1
votes

I am trying to create a set of rolling covariance matrices on financial data (window size = 60). Returns is a 125x3 df.

import pandas as pd

roll_rets = returns.rolling(window=60)
Omega = roll_rets.cov()

Omega is a 375x3 data frame with what looks like a multi-index - i.e. there are 3 values for each timestamp.

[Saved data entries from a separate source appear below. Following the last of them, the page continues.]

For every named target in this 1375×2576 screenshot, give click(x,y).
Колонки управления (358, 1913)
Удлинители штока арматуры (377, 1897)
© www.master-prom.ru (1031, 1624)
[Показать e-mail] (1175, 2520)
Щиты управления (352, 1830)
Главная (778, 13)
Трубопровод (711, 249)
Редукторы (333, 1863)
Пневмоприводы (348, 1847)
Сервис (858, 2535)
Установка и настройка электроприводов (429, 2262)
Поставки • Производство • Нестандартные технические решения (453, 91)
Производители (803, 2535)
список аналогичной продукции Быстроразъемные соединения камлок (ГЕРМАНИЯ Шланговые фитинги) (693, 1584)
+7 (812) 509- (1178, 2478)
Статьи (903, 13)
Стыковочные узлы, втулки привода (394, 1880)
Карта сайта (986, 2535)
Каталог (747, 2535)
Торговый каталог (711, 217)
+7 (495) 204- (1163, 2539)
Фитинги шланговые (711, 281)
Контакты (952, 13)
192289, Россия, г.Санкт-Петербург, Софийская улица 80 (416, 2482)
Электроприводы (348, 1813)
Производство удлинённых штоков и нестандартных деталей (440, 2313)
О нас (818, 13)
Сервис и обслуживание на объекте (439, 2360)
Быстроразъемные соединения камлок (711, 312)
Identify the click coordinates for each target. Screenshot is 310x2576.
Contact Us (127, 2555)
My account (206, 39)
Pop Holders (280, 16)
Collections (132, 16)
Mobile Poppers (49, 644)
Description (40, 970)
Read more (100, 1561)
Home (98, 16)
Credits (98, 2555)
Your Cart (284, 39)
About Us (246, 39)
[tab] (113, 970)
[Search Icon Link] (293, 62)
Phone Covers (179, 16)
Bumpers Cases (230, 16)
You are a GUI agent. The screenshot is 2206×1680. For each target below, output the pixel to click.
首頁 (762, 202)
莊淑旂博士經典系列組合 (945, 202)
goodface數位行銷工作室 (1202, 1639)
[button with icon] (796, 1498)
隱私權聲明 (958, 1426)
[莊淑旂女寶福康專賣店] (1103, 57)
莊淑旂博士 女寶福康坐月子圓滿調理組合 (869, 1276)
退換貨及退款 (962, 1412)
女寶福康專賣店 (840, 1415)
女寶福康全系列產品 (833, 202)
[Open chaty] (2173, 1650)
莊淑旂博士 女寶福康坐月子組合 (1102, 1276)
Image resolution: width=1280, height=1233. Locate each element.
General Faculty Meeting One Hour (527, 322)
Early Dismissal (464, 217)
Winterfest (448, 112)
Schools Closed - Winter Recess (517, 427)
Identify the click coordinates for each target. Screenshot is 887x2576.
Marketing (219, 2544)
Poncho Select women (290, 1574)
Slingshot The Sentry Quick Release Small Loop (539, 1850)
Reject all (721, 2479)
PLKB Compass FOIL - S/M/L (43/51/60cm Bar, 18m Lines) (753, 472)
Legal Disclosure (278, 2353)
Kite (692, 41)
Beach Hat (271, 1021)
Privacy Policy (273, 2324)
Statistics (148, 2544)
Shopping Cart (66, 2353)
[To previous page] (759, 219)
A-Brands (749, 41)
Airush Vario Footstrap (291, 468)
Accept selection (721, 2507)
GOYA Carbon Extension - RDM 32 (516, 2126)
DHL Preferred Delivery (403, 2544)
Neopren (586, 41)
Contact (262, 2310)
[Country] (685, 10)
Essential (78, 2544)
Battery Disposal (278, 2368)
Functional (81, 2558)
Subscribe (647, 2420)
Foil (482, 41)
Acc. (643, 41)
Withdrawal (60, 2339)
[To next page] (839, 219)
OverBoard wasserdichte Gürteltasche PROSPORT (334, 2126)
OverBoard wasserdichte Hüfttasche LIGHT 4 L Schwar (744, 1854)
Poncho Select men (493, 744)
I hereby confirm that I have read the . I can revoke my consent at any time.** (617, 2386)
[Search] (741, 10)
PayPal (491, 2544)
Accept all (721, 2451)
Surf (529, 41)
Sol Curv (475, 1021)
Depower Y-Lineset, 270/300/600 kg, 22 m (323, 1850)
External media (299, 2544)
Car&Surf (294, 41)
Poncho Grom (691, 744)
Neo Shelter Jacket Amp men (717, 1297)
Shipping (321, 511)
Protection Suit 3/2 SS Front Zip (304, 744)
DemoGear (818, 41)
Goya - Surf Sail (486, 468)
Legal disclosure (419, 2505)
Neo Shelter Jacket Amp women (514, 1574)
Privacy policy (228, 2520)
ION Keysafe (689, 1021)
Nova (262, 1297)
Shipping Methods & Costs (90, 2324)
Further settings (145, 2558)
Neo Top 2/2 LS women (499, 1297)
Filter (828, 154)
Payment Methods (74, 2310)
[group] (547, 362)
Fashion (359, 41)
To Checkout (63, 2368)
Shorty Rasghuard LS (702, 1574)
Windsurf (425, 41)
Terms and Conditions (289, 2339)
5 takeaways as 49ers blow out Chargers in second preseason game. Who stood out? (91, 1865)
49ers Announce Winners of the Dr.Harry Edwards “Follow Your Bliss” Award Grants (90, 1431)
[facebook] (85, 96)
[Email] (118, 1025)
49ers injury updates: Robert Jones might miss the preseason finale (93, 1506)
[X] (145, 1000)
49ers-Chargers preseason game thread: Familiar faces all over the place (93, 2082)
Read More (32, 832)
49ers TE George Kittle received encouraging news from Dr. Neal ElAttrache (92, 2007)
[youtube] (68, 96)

What I actually want this to return is a set of 66 3x3 covariance matrices (i.e. one for each period), but I can't work out how to iterate over returns correctly to do this. I think I'm missing something obvious. Thanks.

1
Question 1: Re: "a set of 125 3x3 covariance matrices": Using a rolling window of length 60 on 125 observations will give you 66 3x3 windows. Is this what you mean? Question 2: what output do you want your data in? NumPy array? In its current form, the MultiIndex DataFrame is a set of 66 3x3 DataFrames, each of which is a covariance matrix.Brad Solomon
On 1, yes that's what I mean and will edit to reflect. On 2 I'd ideally like a dictionary of covariance matrices, or something I can iterate over easily. The covariance matrices are just one Parameter in a model so I need to multiply them against vectors etc later in the code.Johnnyh101

1 Answers

2
votes

Firstly: a MultiIndex DataFrame is an iterable object. (Try bool(pd.DataFrame.__iter__). There are several StackOverflow questions on iterating through the sub-frames of a MultiIndex DataFrame, if you have interest.

But to your question directly, here is a dict: the keys are the (end) dates, and each value is a 3x3 NumPy array.

import pandas as pd
import numpy as np

Omega = (pd.DataFrame(np.random.randn(125,3), 
                      index=pd.date_range('1/1/2010', periods=125),
                      columns=list('abc'))
         .rolling(60)
         .cov()
         .dropna()) # this will get you to 66 windows instead of 125 with NaNs

dates = Omega.index.get_level_values(0) # or just the index of your base returns
d = dict(zip(dates, [Omega.loc[date].values for date in dates]))

Is this efficient? No, not very. You are creating a separate NumPy array for each value of the dict. Each NumPy array has its own dtype, etc. The DataFrame as it is now is arguably well-suited for your purpose. But one other solution is to create a single NumPy array by expanding the ndim of Omega.values:

Omega.values.reshape(66, 3, 3)

Here each element is a matrix (again, easily iterable, but loses the date indexing that you had in your DataFrame).

Omega.values.reshape(66, 3, 3)[-1] # last matrix/final date
Out[29]: 
array([[ 0.80865977, -0.06134767,  0.04522074],
       [-0.06134767,  0.67492558, -0.12337773],
       [ 0.04522074, -0.12337773,  0.72340524]])